The positive response from people seeing and buying Steve’s more stylized artwork has been surprising even to Steve. “I create pictures that interest me, making stylish changes to, and blending, my original photos in order to reveal the feelings, ideas and stories I would want to spend time exploring if they were presented to me as pictures someone else wanted me to hang on my walls,” says Steve. “Unless it’s for a commission, I don’t try to make the pictures suit what I think someone else will like.” And so the surprise comes when people feel something for the pictures and show a connection to what Steve felt in creating them. “Sometimes, I’ll finish a picture and think that I’ll be the only one who will ever be drawn to it, so when people buy those pictures, I realize I’m making connections with others by holding true to what feels right to me. In this, art and life become the same thing.”
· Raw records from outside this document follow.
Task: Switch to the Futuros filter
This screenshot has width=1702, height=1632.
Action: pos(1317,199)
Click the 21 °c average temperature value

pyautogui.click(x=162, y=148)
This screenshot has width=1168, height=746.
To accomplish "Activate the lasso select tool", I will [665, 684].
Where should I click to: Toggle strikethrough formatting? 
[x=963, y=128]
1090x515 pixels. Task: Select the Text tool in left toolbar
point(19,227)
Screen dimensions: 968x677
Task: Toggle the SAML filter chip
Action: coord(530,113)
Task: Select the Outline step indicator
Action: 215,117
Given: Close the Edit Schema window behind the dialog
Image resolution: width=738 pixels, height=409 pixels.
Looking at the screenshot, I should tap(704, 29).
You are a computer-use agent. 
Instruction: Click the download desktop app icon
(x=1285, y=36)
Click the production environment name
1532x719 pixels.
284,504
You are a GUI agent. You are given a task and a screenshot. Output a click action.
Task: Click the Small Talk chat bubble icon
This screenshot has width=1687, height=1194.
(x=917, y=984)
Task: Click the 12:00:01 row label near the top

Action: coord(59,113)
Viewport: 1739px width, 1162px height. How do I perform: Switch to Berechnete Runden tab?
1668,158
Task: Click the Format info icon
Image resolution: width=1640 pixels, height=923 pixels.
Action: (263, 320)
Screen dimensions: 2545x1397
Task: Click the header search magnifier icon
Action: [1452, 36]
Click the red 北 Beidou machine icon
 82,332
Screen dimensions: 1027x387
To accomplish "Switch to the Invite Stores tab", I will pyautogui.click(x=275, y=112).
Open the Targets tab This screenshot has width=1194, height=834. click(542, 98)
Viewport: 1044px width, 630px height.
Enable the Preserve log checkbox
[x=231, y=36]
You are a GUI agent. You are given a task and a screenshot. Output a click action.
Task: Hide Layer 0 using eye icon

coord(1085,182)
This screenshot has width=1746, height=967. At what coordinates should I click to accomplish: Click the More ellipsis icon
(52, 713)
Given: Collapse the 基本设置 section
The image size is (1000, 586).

After the idea for Art Bus Coffee was born, the next step was finding a bus . . .
The Big Red Monster
English double decker busses are not common in the U.S. It’s not something you can just go down the street and buy. But Steve was fortunate enough to find one that would ultimately run well, have enough room for an art gallery, and look good, too. That red monster was in Texas, which meant getting it to Las Vegas, a very difficult and stressful undertaking. Add to that the bus’ rough mechanical shape (and disheartening bad paint job) and you get a crazy adventure, what became a 28 hour odyssey of driving a smoke-belching, oil-spitting creature no more than 50 miles per hour across 800 miles of desert. That’s a story in itself.